Professor avoided my imploring gaze and drummed his fingers on the table. He seemed to fall in trance and nodded his head following the steady rhythm. After a while his fingers performed an intricate coda and he surfaced from his reverie. “I have to admit, Vlad,” he sighed, “I am totally out of my depth here. As I’ve already said, your case is nothing like I’ve seen before. I am as desperate as you, and would buy snake oil if someone told me it would help.”
“Prof, but even if there were no such cases in your practice, what does your intuition say? I understand there can be no guarantees, but I would try any crazy idea now.”
Professor Muhamad looked at me with a strange expression and then smirked, “Crazy idea, you say. Yeah, I have a couple. For starters, read these two books and see if they give you any hints.” He typed a command on his datapad, “They are available in your library now.”
“Thanks, Prof,” I said excitedly and ran to my room.
Professor’s choice of books was quirky, but I shouldn’t complain – I’d asked for crazy ideas and I’d got them. The first book was pure fiction; it was about a man called Guido who could control his dreams. The author attributed that ability to Guido’s opium-smoking habit. Guido used opium as sedative each time he went to bed. The drug blurred the boundary between the reality and the dream and Guido managed to retain control of his actions in the dream. There was a certain parallel between his and my cases, as I found out that I needed some alcohol, at least a nightcap, to have the pod-moving dream. Guido’s story, however, had an unexpected twist. You see, Guido was a sadist and he used his dreams to satisfy his need to torture fellow humans. One night he had an unusually vivid dream about vivisecting his lovely wife. Her screams were music to his ears and he tortured his victim for hours before she expired. Having fully sated his perversion he went to bed and slept soundly. When he woke up he discovered that his wife’s bloodied body was still lying in the bedroom. Guido thought that he was still dreaming and tried to get to sleep and wake up again, but every time he raised from sleep he saw the same blood-stained bedroom and his wife’s corpse. Finally, he realised that it wasn’t a dream and that he tortured and murdered the poor woman for real.

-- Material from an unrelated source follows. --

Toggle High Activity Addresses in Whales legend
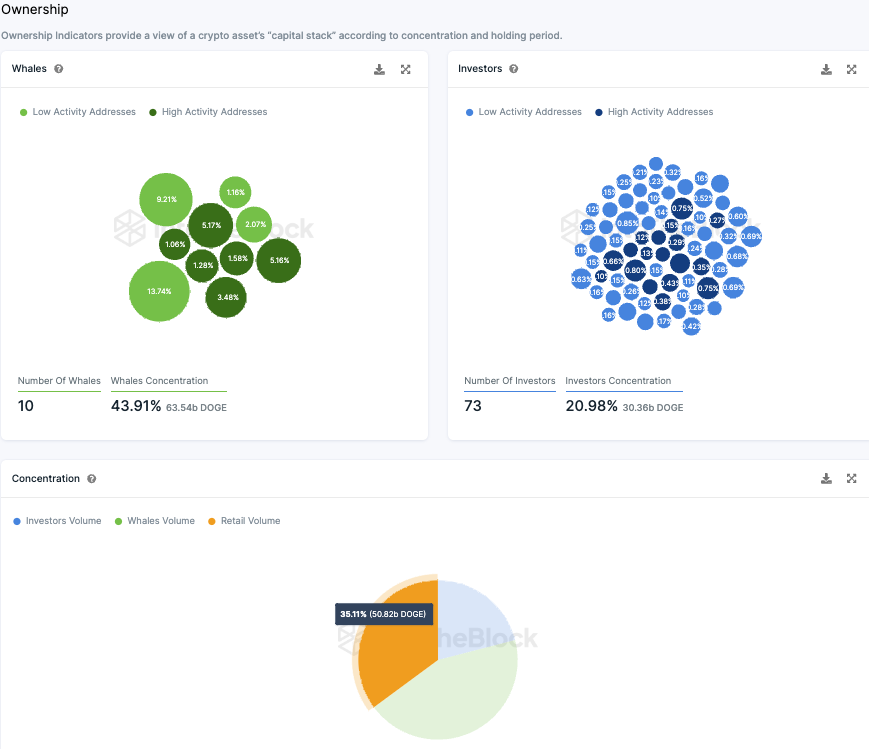 [x=208, y=112]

It was a gruesome story, and I marvelled at Professor’s literary tastes. I also found a bitter irony in the fact that Guido’s worst nightmare was my most coveted aspiration – I wished I dreamed about flying in a capsule and then discovered it was not a dream. The book did not provide any specific guidance but at least it made me believe that such thing could happen in a border state between sleep and wakefulness.
When I had read the second book I understood why Prof was smirking – it was a diary of a mad artist choke full of crazy ideas. Initially, I thought that inner life of such person would be a scramble of confused thoughts where reality freely mixed with imagination, but then I found there was a method in his madness. In fact, the artist was acutely aware of the distinction between the dreams and the real life because dreams were the main source of his inspiration. His problem was that in his sleep he would have visions of heartbreaking beauty and imagine art works of pure genius, but when he woke up he didn’t remember any details. All that was left was a feeling of excitement as if he had a split second to look at the glory of the heavens and then was dragged back into mundane world. That situation vexed him so much that he invented a way to wake up before the dream was gone and forgotten. He called it “sleeping with a key”. The idea was to hold a big key between two fingers, sit in a chair and try to fall asleep. As the mind crossed the border between consciousness and sleep, and started roaming freely in the the realm of dreams, it released control over the muscles and the key would slip between fingers and fall onto the floor with a loud thump. That sound would wake the artist in the middle of his dream when his recollections of it were still fresh and vivid.
You might think it was a stupid theory. Maybe you are right, but that artist was considered one of few true geniuses of his age. I didn’t know if his success could be attributed to sleeping-with-a-key routine, but I thought that that idea was just crazy enough to work. So next day I walked into Professor’s office and said, “Tell me, Prof, how can one drop a key in zero gravity?”